- [Document extract]

For me, it wouldn't be worth the extra price as I am in the woods/in my Danner's probably 20-30 times a year.



high tech. hunter said:


> Need to get a home equity loan
> 
> $400+ for boots



Home equity....based on housing is in my neighborhood, I'd need a boot equity line of credit.


----------



## Gaswamp (Jan 6, 2010)

well I have a pair of Danners and they are good boots but they are no comparison to the Russells.  The Russells are custom made from many different measurements of each foot.  The cost kept me from buying a pair of Russells for a long time.  Mine are going on two years old and just feel like heaven when wearing.


----------



## gcs (Jan 13, 2010)

Danners


----------



## whitworth (Jan 13, 2010)

*Nothing is perfect*

If it's going to be insulated, protect from the cold, and be waterproof, they're going to have weight to them and never, ever feel like running shoes.  

Of course, I am sure some manufacturing genius will come up with all of the previous requirements with lightness for all the Country Club hunters, who might want a pair of, say, $650 boots.  They seem to do miracles where money is concerned.  

I go for cheaper.  It means a boot with a rubber cover for any weather under 30 degrees.  I skipped all eather boots in cold, snowy weather.  And I hike to get to the location with less in stockings, and add some wool socks aafter when I get to my stand location.  Walking and stand sitting are entirely different situations.    And I never found the latter beautiful and light.


----------



## southwind (Jan 24, 2010)

*boots*

Danner Pronghorns...at 18" tall the tallest snakeboots I've seen. lightweight and waterproof...Love mine


----------



## THWACKG5 (Feb 9, 2010)

- [Listing]
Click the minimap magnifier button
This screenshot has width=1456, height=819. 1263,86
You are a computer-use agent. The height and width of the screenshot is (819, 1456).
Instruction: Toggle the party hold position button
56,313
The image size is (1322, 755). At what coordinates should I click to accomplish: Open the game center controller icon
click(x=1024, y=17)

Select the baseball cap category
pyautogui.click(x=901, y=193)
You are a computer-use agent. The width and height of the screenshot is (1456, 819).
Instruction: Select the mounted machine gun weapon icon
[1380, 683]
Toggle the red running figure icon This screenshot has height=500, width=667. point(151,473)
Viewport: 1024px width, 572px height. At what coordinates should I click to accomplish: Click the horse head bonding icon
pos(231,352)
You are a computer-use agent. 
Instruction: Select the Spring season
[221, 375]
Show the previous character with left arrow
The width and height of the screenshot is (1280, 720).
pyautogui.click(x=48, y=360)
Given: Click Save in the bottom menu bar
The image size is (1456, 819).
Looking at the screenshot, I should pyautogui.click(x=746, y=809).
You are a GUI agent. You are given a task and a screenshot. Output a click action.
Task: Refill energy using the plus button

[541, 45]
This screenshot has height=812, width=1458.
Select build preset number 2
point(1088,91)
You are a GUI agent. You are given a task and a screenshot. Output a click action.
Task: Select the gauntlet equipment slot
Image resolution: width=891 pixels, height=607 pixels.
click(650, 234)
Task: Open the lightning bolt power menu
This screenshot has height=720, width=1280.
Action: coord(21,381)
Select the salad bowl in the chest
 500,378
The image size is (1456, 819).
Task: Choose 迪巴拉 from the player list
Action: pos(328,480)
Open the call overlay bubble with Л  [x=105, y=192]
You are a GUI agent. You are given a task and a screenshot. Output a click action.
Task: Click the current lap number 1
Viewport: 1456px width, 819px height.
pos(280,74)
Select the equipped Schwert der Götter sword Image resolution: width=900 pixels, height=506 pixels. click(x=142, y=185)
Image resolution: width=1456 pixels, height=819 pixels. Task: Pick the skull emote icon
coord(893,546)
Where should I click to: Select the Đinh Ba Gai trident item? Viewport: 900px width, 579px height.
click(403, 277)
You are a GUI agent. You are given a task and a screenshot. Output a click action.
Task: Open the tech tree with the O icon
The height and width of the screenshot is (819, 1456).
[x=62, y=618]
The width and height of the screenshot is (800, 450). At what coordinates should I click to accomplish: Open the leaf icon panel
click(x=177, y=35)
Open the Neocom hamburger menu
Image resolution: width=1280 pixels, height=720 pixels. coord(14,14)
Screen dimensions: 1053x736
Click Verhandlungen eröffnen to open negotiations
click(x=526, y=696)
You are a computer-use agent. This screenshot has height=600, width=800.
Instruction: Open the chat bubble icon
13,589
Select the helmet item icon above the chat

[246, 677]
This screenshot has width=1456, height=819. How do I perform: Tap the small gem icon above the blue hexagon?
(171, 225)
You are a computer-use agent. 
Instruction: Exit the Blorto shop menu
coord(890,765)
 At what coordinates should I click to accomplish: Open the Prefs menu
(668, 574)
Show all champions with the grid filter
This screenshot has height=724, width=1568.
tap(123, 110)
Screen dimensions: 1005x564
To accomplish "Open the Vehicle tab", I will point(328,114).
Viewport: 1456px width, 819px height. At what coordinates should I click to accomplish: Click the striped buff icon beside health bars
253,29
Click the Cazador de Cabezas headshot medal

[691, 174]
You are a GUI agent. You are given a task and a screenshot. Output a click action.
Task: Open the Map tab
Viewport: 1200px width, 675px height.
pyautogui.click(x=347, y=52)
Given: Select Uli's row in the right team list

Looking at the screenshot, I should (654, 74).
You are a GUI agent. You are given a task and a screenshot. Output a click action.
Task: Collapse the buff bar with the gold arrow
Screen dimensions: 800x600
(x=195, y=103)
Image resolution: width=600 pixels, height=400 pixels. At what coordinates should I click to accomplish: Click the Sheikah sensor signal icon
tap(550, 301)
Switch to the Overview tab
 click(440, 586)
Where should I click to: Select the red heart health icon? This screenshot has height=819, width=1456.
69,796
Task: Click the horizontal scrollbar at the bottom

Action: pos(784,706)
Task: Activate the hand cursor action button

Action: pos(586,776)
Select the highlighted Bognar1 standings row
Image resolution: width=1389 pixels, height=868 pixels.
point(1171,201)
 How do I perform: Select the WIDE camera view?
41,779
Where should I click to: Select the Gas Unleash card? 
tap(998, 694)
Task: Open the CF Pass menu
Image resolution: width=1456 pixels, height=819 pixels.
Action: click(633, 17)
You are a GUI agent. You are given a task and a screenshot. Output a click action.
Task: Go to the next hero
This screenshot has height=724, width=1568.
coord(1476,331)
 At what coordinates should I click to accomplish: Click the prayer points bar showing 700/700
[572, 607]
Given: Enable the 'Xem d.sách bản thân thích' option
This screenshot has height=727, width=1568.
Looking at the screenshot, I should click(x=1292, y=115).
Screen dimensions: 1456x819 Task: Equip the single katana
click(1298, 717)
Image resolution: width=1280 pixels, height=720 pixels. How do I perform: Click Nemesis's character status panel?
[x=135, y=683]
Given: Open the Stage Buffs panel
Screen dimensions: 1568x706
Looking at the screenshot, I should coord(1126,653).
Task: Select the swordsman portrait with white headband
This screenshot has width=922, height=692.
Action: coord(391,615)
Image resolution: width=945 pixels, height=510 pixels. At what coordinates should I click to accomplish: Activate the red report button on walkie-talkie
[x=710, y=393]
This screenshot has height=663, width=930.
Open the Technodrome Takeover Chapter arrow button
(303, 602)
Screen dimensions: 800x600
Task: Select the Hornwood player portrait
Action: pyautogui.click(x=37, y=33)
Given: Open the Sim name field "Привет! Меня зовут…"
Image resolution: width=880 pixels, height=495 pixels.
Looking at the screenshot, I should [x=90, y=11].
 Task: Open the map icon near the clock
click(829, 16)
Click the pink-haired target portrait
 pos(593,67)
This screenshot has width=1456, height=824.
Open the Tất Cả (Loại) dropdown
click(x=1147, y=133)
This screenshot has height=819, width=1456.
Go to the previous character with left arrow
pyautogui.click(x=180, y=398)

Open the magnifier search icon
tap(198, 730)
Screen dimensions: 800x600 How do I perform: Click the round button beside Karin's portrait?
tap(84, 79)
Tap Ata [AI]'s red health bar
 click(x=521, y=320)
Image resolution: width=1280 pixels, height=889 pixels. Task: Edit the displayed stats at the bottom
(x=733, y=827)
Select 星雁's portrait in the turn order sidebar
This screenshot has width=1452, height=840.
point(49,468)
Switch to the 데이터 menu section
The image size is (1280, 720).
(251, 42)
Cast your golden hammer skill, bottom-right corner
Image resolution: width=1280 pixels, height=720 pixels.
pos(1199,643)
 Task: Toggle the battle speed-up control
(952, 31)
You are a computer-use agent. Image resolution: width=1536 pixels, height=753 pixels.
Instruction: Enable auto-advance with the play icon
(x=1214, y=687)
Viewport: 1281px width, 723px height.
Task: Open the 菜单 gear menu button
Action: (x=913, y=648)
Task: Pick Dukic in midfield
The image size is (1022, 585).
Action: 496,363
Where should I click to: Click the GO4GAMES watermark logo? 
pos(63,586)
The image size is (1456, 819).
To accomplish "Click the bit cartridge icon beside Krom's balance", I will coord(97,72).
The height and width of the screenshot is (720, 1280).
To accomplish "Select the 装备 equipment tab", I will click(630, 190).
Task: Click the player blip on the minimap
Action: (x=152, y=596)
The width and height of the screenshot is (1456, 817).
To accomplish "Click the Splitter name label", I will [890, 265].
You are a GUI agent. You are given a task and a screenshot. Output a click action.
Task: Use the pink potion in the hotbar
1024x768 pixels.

- [Problems]
a – Render the entries as a Markdown table with the columns "Row" and "Entry", skipping any blank lines. Begin at the line that has "bar showing 700/700" and stop after the one that has "click(1298, 717)".
b – Pick up the forum thread about hunting boots after its last line and extend it.
The entries have no connection to the forum thread about hunting boots.

- [Answers given]
a –
| Row | Entry |
|---|---|
| 1 |  At what coordinates should I click to accomplish: Click the prayer points bar showing 700/700 |
| 2 | [572, 607] |
| 3 | Given: Enable the 'Xem d.sách bản thân thích' option |
| 4 | This screenshot has height=727, width=1568. |
| 5 | Looking at the screenshot, I should click(x=1292, y=115). |
| 6 | Screen dimensions: 1456x819 Task: Equip the single katana |
| 7 | click(1298, 717) |

b –
I picked up a pair of Irish Setter snake boots on sale at Dicks, very aggressive traction, adverstised as water proof, havent tested the snake proof part but they seem to be water proof while in wet woods all day.
 Havent submerged them yet, but theyre comfortable and were relitively cheap, so I have no complaints.


----------



## Randy8216 (Feb 9, 2010)

do not waste your money on rocky snake boots paid $150 and the third time i wore them they started to fall apart tried to get a hold of rocky and they kept blowing me off they will never get another dollar from me!!


----------



## Dan7347 (Feb 15, 2010)

I have seen lots of good and bad, but my wife and I each wear BPS snake boots and they have been great. Never leaked, show no wear, are very comfortable in both hot and cold weather. For $99 I feel they are a great deal and I would buy them again. My two cents.


----------



## Davexx1 (Feb 16, 2010)

I like the BPS zip up snake boots.  They are light and comfortable, fairly easy to get on/off (much quicker and easier to get off/on than lace ups), affordable price, etc. BUT out of three or four pair I have had over the years, each eventually start leaking.  BPS replaced one or two pairs because of the leaking, the new ones eventually started leaking also.

I wonder what is causing them to leak?  Is it the Gore Tex fabric or a seam in the Gore Tex liner that stretches or wears out allowing water to get in?  Is it the outter shell of the boot or the seams of the boot that allows water to get in?  I wish there there would be something I/we could do to prevent the water leakage as wet feet is not fun.

Dave


----------



## Sterlo58 (Feb 16, 2010)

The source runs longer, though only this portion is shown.